The given power series is:

$\sum _{k=1}^{\infty }{\left(-1\right)}^k\frac{\sqrt{k}}{k^3}{\left(x-\frac{3}{2}\right)}^k$

Let us assume $b_k={\left(-1\right)}^k\frac{\sqrt{k}}{k^3}{\left(x-\frac{3}{2}\right)}^k$ therefore

$b_{k+1}={\left(-1\right)}^{k+1}\frac{\sqrt{k+1}}{{\left(k+1\right)}^3}{\left(x-\frac{3}{2}\right)}^{k+1}$

The ratio for the absolute convergence is 

$$\begin{gathered} \underset{k\to \infty }{\lim }\left|\frac{b_{k+1}}{b_k}\right|=\underset{k\to \infty }{\lim }\left|\frac{{\left(-1\right)}^{k+1}{\displaystyle \frac{\sqrt{k+1}}{{\left(k+1\right)}^3}}{\left(x-{\displaystyle \frac{3}{2}}\right)}^{k+1}}{{\left(-1\right)}^k{\displaystyle \frac{\sqrt{k}}{k^3}}{\left(x-{\displaystyle \frac{3}{2}}\right)}^k}\right| \\ =\underset{k\to \infty }{\lim }\left|\left(-1\right)\frac{k^3}{{\left(k+1\right)}^3}\frac{\sqrt{k+1}}{\sqrt{k}}\left(x-\frac{3}{2}\right)\right| \\ =\underset{k\to \infty }{\lim }\left|x-\frac{3}{2}\right|{\left(\frac{k}{k+1}\right)}^3\sqrt{\frac{k+1}{k}} \end{gathered}$$

Here the limit is $\left|x-\frac{3}{2}\right|$ So, by the ratio test of absolute convergence, we know that series will converge absolutely when $\left|x-\frac{3}{2}\right|<1$ that is $\frac{1}{2}<x<\frac{5}{2}$.

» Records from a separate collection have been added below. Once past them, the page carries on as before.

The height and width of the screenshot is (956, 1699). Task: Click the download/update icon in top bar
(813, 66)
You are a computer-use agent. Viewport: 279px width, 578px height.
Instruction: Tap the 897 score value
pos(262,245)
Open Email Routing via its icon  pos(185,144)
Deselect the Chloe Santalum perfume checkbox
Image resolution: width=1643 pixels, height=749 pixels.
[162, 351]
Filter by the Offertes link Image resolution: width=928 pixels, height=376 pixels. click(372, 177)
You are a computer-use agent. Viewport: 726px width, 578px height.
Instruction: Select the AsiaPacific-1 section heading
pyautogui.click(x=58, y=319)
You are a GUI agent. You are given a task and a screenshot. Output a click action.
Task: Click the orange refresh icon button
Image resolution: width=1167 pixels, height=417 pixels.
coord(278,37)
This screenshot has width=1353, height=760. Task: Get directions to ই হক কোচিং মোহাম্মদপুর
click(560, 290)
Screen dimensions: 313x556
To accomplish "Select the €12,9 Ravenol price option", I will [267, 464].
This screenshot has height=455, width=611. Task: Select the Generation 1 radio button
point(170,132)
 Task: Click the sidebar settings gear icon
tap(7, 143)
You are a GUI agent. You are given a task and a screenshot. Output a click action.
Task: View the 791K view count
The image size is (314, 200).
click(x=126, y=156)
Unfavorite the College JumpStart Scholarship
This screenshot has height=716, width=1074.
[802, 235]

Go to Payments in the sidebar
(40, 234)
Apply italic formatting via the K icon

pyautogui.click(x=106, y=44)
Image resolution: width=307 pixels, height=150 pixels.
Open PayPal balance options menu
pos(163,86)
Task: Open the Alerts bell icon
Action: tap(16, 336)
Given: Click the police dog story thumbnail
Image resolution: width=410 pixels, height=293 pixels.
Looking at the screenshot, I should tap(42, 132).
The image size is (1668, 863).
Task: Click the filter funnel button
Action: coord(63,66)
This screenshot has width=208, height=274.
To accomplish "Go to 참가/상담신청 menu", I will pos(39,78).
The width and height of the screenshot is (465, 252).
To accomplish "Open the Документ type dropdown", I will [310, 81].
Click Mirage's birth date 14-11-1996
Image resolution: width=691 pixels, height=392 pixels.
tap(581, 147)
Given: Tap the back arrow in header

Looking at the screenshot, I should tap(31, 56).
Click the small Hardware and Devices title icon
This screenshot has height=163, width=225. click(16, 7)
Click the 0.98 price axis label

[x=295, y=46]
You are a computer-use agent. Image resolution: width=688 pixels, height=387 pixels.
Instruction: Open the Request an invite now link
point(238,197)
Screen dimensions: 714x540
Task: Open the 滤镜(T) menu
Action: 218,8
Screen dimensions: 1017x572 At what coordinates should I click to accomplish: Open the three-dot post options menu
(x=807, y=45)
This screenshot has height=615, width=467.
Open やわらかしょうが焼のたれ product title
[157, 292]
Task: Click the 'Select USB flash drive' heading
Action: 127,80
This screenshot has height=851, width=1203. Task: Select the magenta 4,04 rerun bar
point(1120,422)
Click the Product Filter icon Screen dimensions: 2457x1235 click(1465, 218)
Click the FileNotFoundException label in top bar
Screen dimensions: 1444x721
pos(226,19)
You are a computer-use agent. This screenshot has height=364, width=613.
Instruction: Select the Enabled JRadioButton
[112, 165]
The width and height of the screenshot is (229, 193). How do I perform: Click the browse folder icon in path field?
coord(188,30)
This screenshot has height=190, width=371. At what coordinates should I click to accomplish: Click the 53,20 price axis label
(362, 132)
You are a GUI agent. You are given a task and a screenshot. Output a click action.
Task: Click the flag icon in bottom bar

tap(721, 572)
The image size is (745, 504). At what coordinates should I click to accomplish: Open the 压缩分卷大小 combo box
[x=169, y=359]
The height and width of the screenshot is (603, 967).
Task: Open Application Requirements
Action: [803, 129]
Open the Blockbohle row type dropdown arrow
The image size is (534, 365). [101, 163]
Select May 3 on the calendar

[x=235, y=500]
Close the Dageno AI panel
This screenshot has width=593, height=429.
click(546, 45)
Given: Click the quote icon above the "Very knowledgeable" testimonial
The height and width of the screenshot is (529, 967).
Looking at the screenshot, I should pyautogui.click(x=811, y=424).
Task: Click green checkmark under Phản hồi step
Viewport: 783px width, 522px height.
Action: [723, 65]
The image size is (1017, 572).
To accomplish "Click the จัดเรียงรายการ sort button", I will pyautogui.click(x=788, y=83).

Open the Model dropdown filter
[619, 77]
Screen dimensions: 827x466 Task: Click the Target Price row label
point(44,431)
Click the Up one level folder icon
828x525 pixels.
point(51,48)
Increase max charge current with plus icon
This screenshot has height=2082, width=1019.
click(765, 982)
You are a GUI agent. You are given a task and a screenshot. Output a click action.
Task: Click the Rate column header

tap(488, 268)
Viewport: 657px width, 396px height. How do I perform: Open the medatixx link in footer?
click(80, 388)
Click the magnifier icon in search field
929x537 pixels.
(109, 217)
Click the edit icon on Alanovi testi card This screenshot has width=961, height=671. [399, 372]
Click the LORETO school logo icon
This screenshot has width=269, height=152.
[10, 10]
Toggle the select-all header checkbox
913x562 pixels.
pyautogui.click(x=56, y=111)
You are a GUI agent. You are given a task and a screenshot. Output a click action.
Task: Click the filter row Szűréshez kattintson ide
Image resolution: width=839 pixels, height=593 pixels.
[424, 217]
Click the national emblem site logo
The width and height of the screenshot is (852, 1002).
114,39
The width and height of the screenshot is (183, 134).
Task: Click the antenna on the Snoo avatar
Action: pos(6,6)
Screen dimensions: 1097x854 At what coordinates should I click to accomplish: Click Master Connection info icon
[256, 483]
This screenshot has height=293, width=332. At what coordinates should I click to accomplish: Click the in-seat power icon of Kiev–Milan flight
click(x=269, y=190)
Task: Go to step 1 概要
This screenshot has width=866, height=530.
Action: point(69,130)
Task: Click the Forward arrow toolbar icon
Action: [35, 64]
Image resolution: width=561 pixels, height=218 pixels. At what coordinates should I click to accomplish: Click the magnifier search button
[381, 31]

Now, since the intervals are finite so we analyze the behavior of the series at the endpoints 

So, when $x=\frac{1}{2}$

$$\begin{gathered} \sum _{k=1}^{\infty }{\left(-1\right)}^k\frac{\sqrt{k}}{k^3}{\left(x-\frac{3}{2}\right)}^k=\sum _{k=1}^{\infty }{\left(-1\right)}^k\frac{\sqrt{k}}{k^3}{\left(\frac{1}{2}-\frac{3}{2}\right)}^k \\ =\sum _{k=1}^{\infty }{\left(-1\right)}^k\frac{\sqrt{k}}{k^3}{\left(-1\right)}^k \\ =\sum _{k=1}^{\infty }\frac{\sqrt{k}}{k^3}{\left(-1\right)}^{2k} \end{gathered}$$

The result is the alternating multiple of the harmonic series, which diverges.

So, when $x=\frac{5}{2}$

$$\begin{gathered} \sum _{k=1}^{\infty }{\left(-1\right)}^k\frac{\sqrt{k}}{k^3}{\left(x-\frac{3}{2}\right)}^k=\sum _{k=1}^{\infty }{\left(-1\right)}^k\frac{\sqrt{k}}{k^3}{\left(\frac{5}{2}-\frac{3}{2}\right)}^k \\ =\sum _{k=1}^{\infty }{\left(-1\right)}^k\frac{\sqrt{k}}{k^3}{\left(1\right)}^k \\ =\sum _{k=1}^{\infty }\frac{\sqrt{k}}{k^3}{\left(-1\right)}^k \end{gathered}$$
The result is just a constant multiple of the harmonic series which converges conditionally.

Therefore, the interval of convergence of the power series is $\sum _{k=1}^{\infty }{\left(-1\right)}^k\frac{\sqrt{k}}{k^3}{\left(x-\frac{3}{2}\right)}^k \mathrm{is} \left(\frac{1}{2},\frac{5}{2}\right)$.